3.04 Non-Canadian Foreign Income Tax Returns. The Party that is liable for any Non-Canadian Foreign Income Tax liability under Section 2.01 of this Agreement shall prepare and file (or shall cause the appropriate member of its Group to prepare and file) such Tax Return and any other Returns, documents, or statements required to be filed with the appropriate Taxing Authority with respect to the determination of such Non-Canadian Foreign Income Tax liability.
3.05 Non-Income Tax Returns. The Party that is liable for any Non-Income Tax liability under Section 2.01 of this Agreement shall prepare and file (or shall cause the appropriate member of its Group to prepare and file) such Tax Return and any other Returns, documents, or statements required to be filed with the appropriate Taxing Authorities or other Persons with respect to the determination of such Non-Income Tax liability or otherwise. For the avoidance of doubt, the preceding sentence shall not apply to any Tax Return required by applicable law to be filed by GroceryCo Canada or SnackCo Canada.

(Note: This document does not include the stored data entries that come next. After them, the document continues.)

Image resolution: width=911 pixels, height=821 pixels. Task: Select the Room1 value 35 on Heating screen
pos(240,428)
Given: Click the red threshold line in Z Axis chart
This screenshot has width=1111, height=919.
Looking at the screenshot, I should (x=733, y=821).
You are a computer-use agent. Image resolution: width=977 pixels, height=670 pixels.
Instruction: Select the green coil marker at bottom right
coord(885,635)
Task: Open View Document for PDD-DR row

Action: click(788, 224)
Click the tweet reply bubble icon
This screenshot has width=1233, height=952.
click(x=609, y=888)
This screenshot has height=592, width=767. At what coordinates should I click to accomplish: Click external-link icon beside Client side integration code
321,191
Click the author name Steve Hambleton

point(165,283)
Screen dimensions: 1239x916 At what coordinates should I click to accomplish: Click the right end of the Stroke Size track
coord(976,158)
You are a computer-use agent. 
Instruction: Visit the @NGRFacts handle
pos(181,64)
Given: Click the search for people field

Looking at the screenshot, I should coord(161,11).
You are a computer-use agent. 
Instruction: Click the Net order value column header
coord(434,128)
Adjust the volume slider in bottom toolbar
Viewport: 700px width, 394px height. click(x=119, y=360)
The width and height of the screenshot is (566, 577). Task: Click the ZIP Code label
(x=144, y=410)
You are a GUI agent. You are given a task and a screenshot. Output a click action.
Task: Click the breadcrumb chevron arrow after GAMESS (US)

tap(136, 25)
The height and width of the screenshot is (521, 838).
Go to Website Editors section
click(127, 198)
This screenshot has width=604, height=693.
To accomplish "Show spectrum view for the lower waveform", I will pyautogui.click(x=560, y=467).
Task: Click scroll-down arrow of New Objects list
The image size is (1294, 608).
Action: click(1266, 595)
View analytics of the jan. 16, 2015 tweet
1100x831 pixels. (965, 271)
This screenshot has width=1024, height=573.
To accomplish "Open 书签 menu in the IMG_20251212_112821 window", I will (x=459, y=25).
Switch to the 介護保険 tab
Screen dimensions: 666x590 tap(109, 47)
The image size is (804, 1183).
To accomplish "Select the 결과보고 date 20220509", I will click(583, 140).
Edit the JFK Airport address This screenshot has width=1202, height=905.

3.06 Tax Returns of GroceryCo Canada and SnackCo Canada. Any Tax Return required to be filed by GroceryCo Canada under applicable law shall be filed by GroceryCo Canada. Any Tax Return required to be filed by SnackCo Canada under applicable law shall be filed by SnackCo Canada.
3.07 Special Rules Relating to the Preparation of Tax Returns.
(a) Except as otherwise provided in this Agreement, in the case of any Tax Return for or that includes a Pre-Distribution Period, the Filing Party pursuant to this Article III shall prepare (or shall cause the appropriate member of it Group to prepare) such Tax Return in accordance with past practices, accounting methods, elections or conventions (“Past Practices”) used by the SnackCo Pre-Distribution Group with respect to the Tax Return in question, and, to the extent any items are not covered by Past Practices, in accordance with reasonable Tax accounting practices. Notwithstanding the foregoing, for any Tax Return described in the preceding sentence, the Filing Party (or the appropriate member of its Group) shall not be required to follow Past Practices if (i) the Non-Filing Party consents in writing to the proposed method of reporting (not to be unreasonably withheld), (ii) the Filing Party (or the appropriate member of its Group) receives a “should” level opinion from a nationally recognized law firm that the proposed method of reporting is correct, or (iii) there is no substantial authority for the use of such Past Practices. In addition, unless otherwise required by applicable law, in the preparation and filing of any Tax Return for or that includes a Pre-Distribution Period, the Filing Party shall not take (or shall cause the appropriate member of its Group not to take) any position (or make any election) that is inconsistent with any position taken or election made by SnackCo in connection with the preparation and filing of any consolidated U.S. Federal Income Tax Return that includes any Pre-Distribution Period. Notwithstanding the foregoing, with respect to the preparation of any such Tax Return, the Filing Party shall not discriminate (or shall cause the appropriate member of its Group not to discriminate) against any member of the Non-Filing Party’s Group.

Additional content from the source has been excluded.